Most code today is comprised of some part that is open source. The usage of open source components and software is increasing exponentially. With the rise of open source usage, the need to track these components and identify vulnerabilities has increased.
What is Software Composition Analysis?
Software composition analysis (SCA) is an open source component management tool allowing the security team and developers to –
- Create Inventory Report: It generates an inventory report listing all open source components in the product, including direct and transitive dependencies. It will describe the components included in applications, the version of the components used, and the license types
- Identifying Vulnerabilities: The open source elements of your code are compared against publicly available vulnerability databases to identify if any of your open source components have vulnerabilities that need remediation, this can help avoid problems later on is always good to get done early in the life cycle
- Set and Enforce Policies: Open source software license compliance is critical at all levels within an organization. SCA focuses on the need to set policies, respond to license compliance and security events. It can automate approval processes and policy enforcement. It can provide immediate alerts or even block developers from implementing the code altogether
- Continuous Monitoring: SCA can continue to monitor for security and vulnerability issues and allows users to create alerts for newly discovered vulnerabilities in both current and released code
- Integrate open source code scanning into the build environment: One can easily integrate open source security and license scans in the DevSecOps environment in order to scan code and identify dependencies in the build environment
What to look when selecting a Software Composition Analysis Tool
SCA tools are imperative for software security and especially crucial while implementing DevSecOps. So what would you look for while deciding what SCA tool to use. Let’s try to summarize –
- Process automation: Software Composition Analysis tools must provide automation for several critical processes, including approval and auditing functions. Developers need to find out in real-time whether they can – or should – use a component
- Vulnerability alerts: Leading SCA tools continuously monitor repositories for newly discovered security or vulnerability issues
- Navigation for vulnerability remediation: Ability to fix vulnerabilities quickly and easily. The tool must be able to tells developers exactly where to find the vulnerability
- Language support: Different tools supports different languages. Ensure that the one chosen covers most of the languages that the organization uses
- Seamless integration: The ideal software composition analysis tool integrates open source security and license scans within the DevSecOps environment. It should be able to scan code and identify dependencies without disrupting workflow
What are some of the recommended SCA Tools?

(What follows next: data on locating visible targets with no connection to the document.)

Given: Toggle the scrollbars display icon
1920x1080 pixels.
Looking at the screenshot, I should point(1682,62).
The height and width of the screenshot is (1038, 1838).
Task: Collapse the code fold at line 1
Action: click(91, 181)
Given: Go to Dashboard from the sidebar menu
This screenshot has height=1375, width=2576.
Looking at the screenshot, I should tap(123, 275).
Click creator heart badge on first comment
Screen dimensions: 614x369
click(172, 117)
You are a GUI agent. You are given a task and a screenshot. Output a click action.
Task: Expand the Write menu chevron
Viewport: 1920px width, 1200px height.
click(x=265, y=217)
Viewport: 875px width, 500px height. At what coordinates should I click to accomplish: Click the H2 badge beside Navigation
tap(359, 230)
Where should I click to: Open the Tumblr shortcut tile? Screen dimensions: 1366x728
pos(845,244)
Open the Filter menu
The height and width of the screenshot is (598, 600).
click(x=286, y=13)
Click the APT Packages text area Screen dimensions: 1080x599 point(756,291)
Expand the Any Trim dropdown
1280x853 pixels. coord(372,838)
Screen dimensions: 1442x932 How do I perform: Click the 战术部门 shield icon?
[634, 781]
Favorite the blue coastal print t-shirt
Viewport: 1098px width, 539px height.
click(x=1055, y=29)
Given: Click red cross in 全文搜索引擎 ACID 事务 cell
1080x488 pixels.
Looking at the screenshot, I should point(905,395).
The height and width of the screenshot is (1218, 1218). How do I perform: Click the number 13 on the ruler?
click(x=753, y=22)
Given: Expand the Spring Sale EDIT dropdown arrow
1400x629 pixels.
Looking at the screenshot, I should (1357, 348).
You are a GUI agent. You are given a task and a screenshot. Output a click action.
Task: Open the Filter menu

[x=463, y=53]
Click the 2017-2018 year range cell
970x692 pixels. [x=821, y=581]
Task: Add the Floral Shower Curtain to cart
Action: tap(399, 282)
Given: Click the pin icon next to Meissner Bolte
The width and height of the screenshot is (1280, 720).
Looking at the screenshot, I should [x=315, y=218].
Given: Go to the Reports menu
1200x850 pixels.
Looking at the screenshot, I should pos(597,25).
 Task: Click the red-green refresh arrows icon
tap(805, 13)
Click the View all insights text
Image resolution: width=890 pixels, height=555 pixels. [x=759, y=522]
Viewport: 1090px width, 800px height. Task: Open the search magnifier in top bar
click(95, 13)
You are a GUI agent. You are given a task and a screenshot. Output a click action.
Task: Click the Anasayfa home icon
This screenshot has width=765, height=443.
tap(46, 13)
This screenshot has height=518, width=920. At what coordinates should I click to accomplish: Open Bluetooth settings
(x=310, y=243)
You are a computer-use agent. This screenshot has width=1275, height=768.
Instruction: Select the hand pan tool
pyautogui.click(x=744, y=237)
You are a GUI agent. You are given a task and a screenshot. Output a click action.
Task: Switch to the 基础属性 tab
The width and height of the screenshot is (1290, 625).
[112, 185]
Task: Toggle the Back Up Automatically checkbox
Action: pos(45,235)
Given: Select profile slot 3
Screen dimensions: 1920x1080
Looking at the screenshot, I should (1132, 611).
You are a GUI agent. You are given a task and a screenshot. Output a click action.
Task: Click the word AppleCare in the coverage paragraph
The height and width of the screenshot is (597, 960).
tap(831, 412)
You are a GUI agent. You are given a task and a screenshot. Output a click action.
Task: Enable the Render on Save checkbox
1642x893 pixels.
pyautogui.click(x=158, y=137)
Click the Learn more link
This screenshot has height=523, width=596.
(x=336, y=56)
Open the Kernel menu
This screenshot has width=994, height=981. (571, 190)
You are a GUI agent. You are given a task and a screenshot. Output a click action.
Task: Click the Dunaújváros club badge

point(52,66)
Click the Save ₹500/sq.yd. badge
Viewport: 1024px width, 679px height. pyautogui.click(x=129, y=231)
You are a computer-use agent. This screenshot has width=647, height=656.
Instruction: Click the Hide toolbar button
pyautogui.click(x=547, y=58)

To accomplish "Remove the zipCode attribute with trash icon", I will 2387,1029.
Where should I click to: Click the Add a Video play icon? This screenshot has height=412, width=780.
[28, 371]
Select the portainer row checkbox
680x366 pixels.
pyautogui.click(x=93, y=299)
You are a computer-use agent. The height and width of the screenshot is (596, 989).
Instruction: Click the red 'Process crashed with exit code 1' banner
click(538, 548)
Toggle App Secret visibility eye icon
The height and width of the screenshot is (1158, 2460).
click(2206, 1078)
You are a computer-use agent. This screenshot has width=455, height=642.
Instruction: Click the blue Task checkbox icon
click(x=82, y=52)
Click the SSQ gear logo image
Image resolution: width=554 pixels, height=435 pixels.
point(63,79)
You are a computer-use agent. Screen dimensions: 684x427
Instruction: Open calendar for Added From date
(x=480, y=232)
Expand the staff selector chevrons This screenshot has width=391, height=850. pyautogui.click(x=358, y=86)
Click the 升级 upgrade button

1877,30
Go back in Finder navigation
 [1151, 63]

There are several tools available for Software Composition Analysis. From my experience, following are some of the highly recommended ones –
- WhiteSource Software
- Black Duck Software Composition Analysis
- Sonatype Nexus
There’s no debate about the value of open source software and code when building new applications but at the same time developers must be aware of the legal obligations and security vulnerabilities that can pose significant risks to organizations; this is why having a robust Software Composition Analysis process built in to your DevSecOps framework is so critical.